# STYLE TRANSFER

##### By: (The one and only) James Bartlett, Edited by Ashley Chien

In this project we are going to be using Convolutional Neural Networks to implement Neural Style Transfer, a technique for creating a new image with the content of one input image and the style of another input. The idea behind style transfer is as follows: take three input images, one our style image, one our content image, and one output image which starts as random noise and we iteratively update it until it looks like the content of the content image in the style of the style image. To do this we run all three images through a pretrained VGG16 model trained to classify images. Then for a selected convolutional or pooling layer of the VGG16 model we compare the activations (values of the neurons) at that layer for the three different images. Specifically, we have what is called a feature reconstruction loss that compares the activations of the current output image and the content image, and what is called a style loss that compares the activations of the current output image and the desired style image. Then we use the gradient of these loss functions to update our current output image. Hopefully, that gives you an overview of what we will be doing, and you should gain a more in depth understanding as we go along.  
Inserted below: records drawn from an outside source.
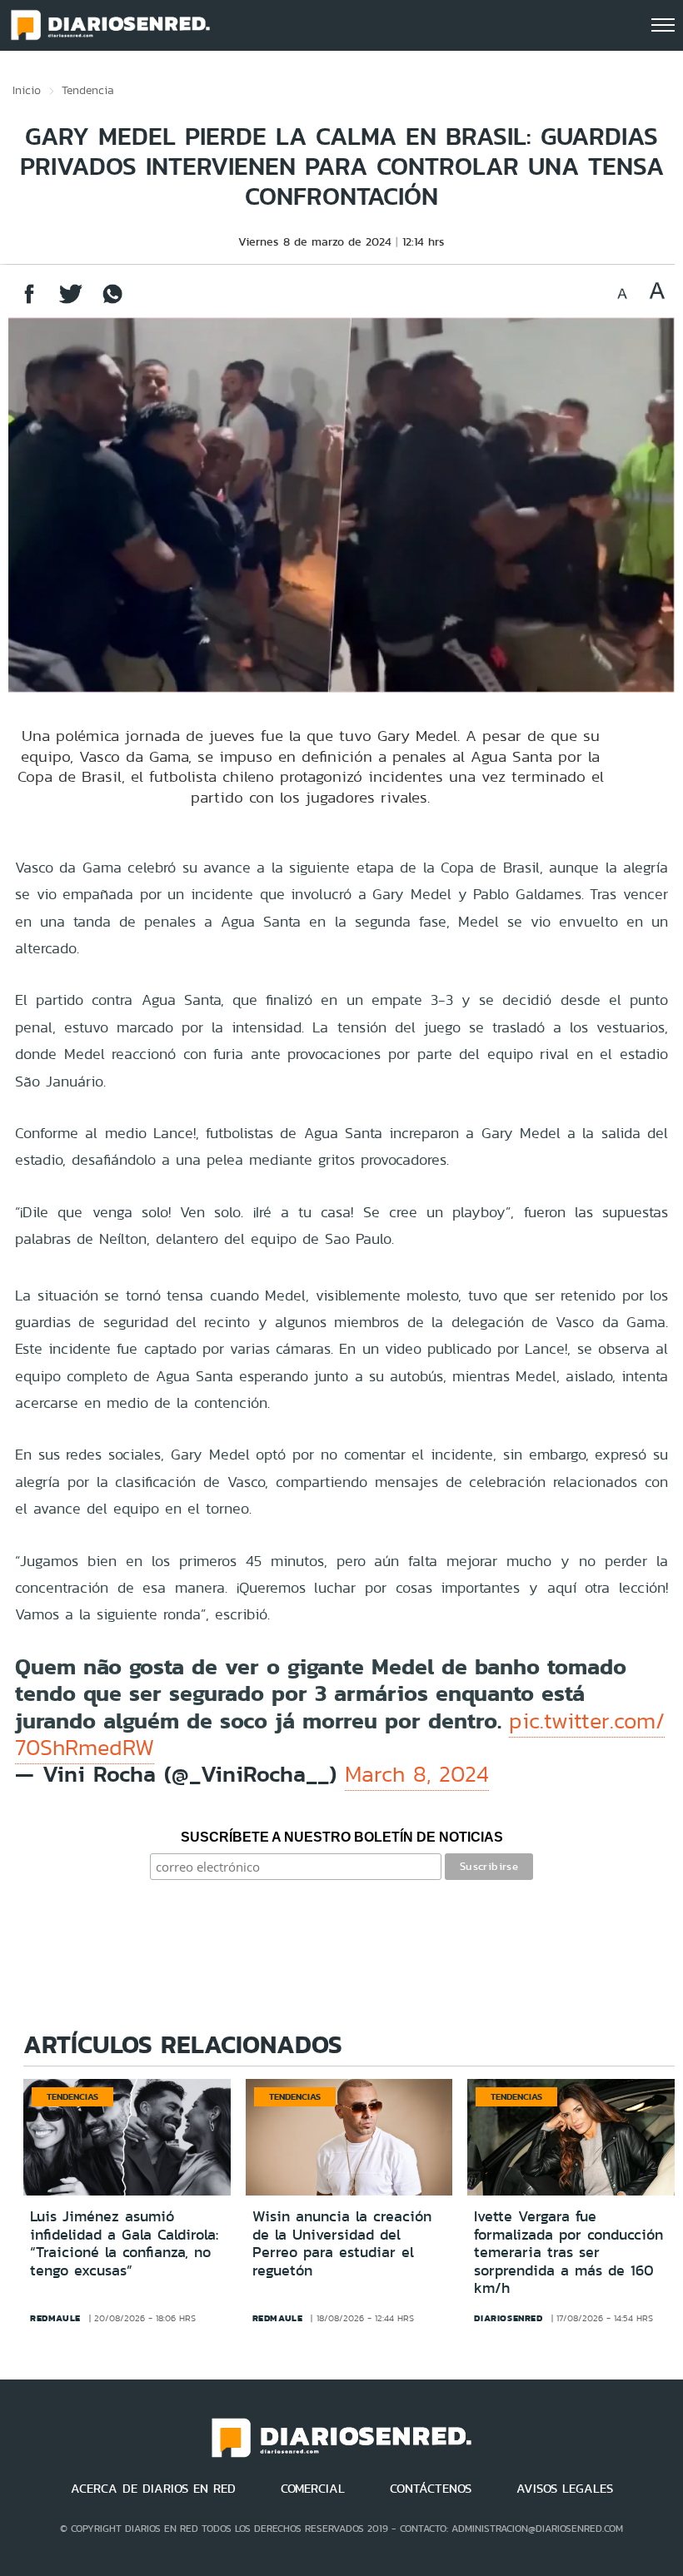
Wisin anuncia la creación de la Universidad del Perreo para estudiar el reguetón (341, 2243)
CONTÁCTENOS (430, 2488)
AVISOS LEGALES (564, 2488)
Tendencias (72, 2096)
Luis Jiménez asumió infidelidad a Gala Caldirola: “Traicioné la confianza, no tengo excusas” (124, 2243)
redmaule (55, 2318)
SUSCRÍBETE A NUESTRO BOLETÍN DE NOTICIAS (342, 1837)
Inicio (26, 90)
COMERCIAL (313, 2488)
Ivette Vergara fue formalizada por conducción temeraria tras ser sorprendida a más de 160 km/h (568, 2252)
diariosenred (508, 2318)
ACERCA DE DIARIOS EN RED (153, 2488)
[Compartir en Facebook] (29, 302)
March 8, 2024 (417, 1774)
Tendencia (88, 90)
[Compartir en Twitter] (70, 302)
### The paper we will be implementing is found here: https://arxiv.org/pdf/1508.06576.pdf

# Part 1: Build Model and Define Losses

#### First we want to initialize a VGG16 model we can use for style transfer.  

In [1]:
from keras.applications import vgg16
from keras.layers import Input, Concatenate
from keras.models import Model, Sequential
from keras import backend as K
import tensorflow as tf

Using TensorFlow backend.


In [None]:
K.clear_session()
content_input = Input(batch_shape=(1, 224, 224, 3))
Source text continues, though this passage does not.